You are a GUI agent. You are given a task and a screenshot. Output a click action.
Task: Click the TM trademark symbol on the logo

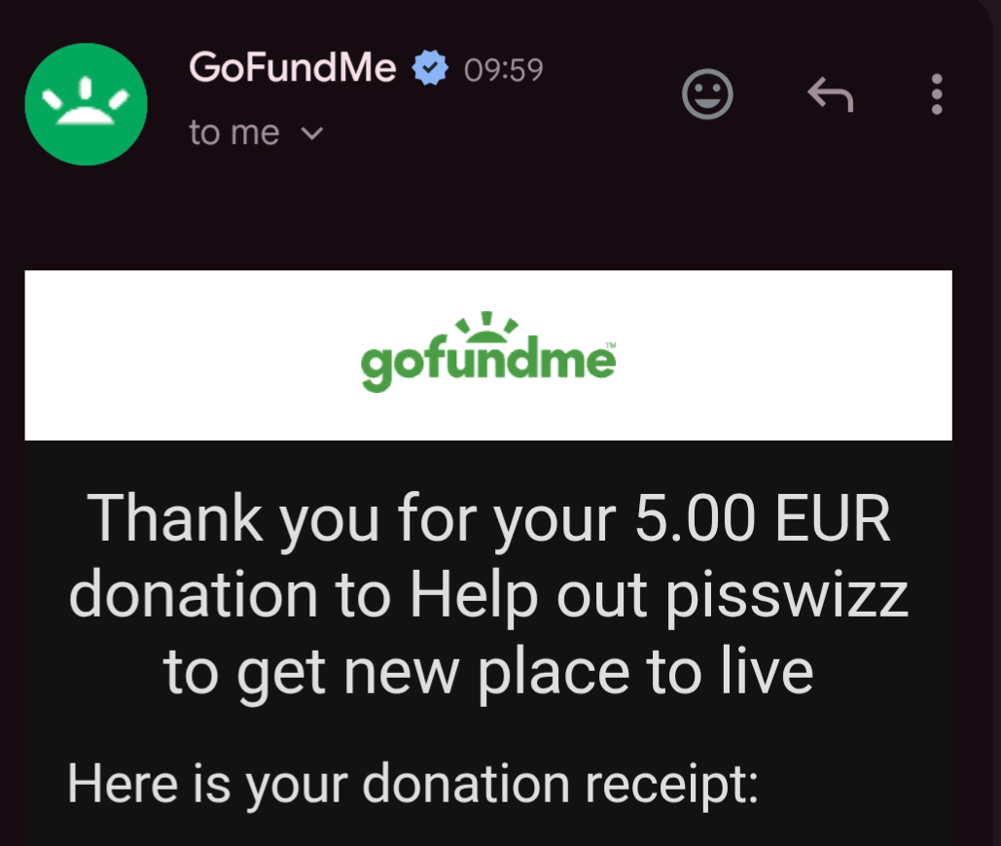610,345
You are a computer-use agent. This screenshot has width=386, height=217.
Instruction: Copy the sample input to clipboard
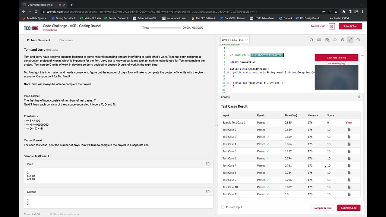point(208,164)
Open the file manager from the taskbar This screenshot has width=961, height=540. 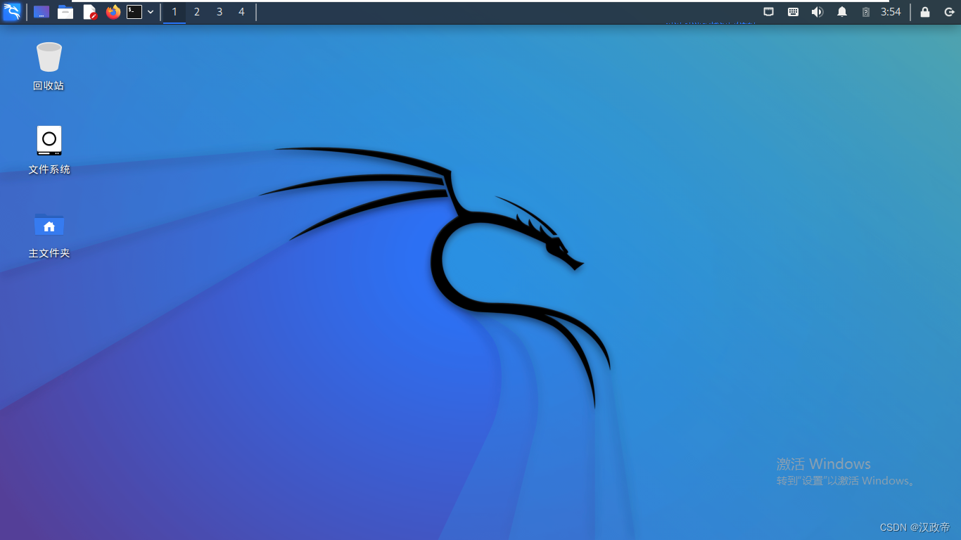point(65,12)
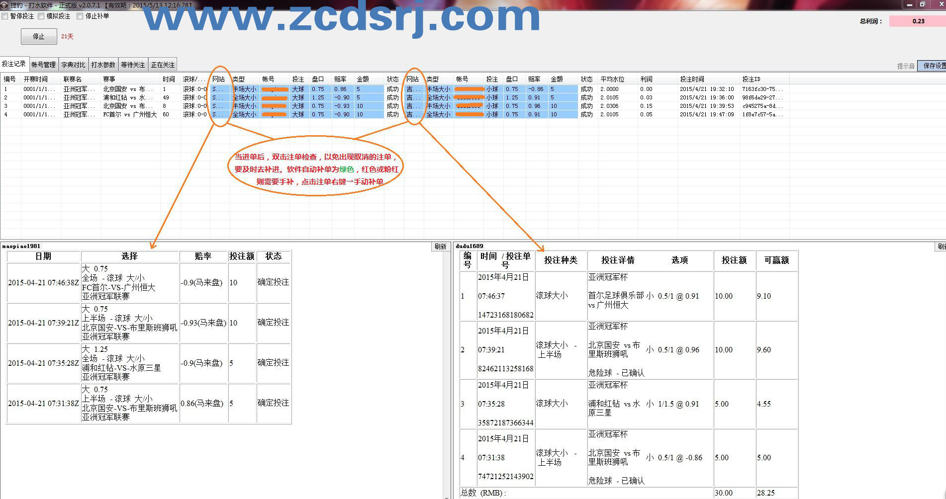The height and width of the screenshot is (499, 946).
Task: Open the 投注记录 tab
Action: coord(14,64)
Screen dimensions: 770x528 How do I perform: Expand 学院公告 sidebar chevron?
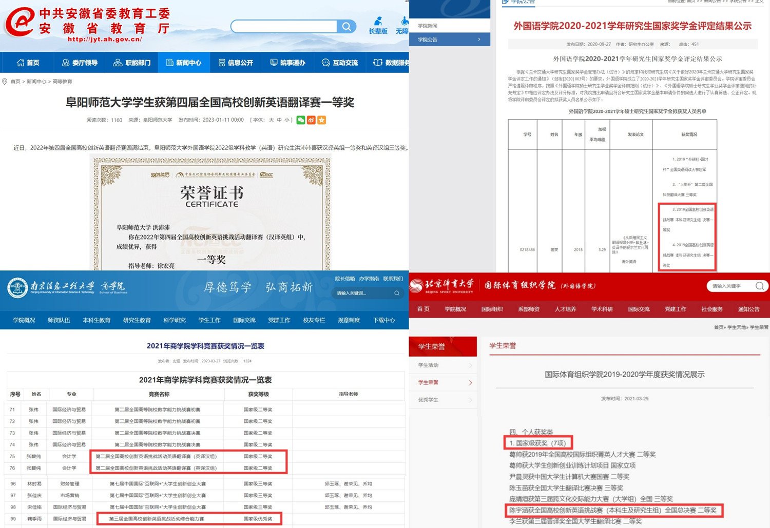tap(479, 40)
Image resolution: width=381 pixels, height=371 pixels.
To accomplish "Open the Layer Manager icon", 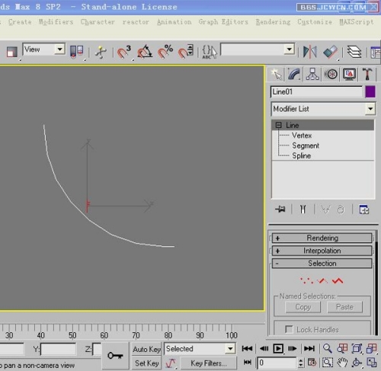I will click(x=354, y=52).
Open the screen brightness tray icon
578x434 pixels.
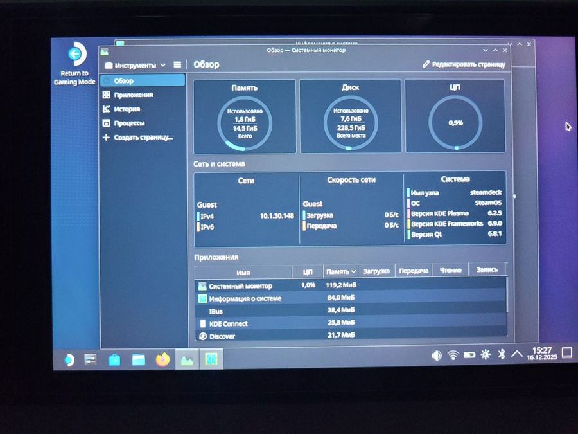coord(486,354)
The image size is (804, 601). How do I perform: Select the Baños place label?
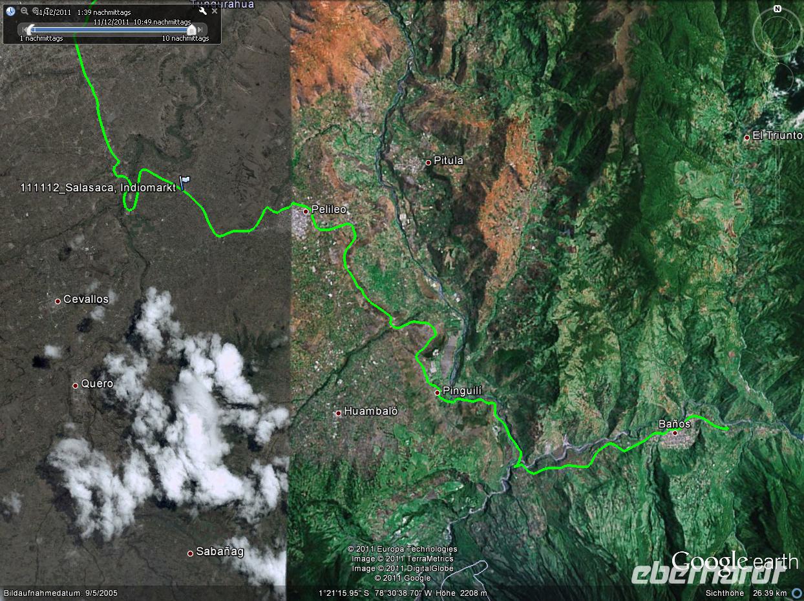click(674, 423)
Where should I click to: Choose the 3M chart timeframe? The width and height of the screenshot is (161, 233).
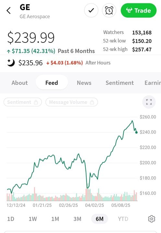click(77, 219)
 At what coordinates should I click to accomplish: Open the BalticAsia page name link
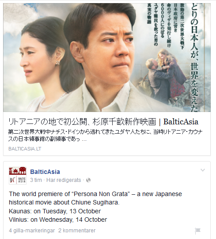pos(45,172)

==

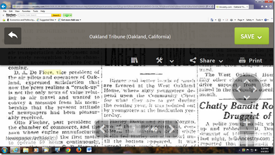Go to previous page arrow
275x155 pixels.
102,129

* Problem to work on
Whenever the string "agent" turns up in a line above, copy that line out.

* Written answer
You are a GUI agent. You are given a task and a screenshot. Output a click action.
You are a computer-use agent. This screenshot has width=386, height=217.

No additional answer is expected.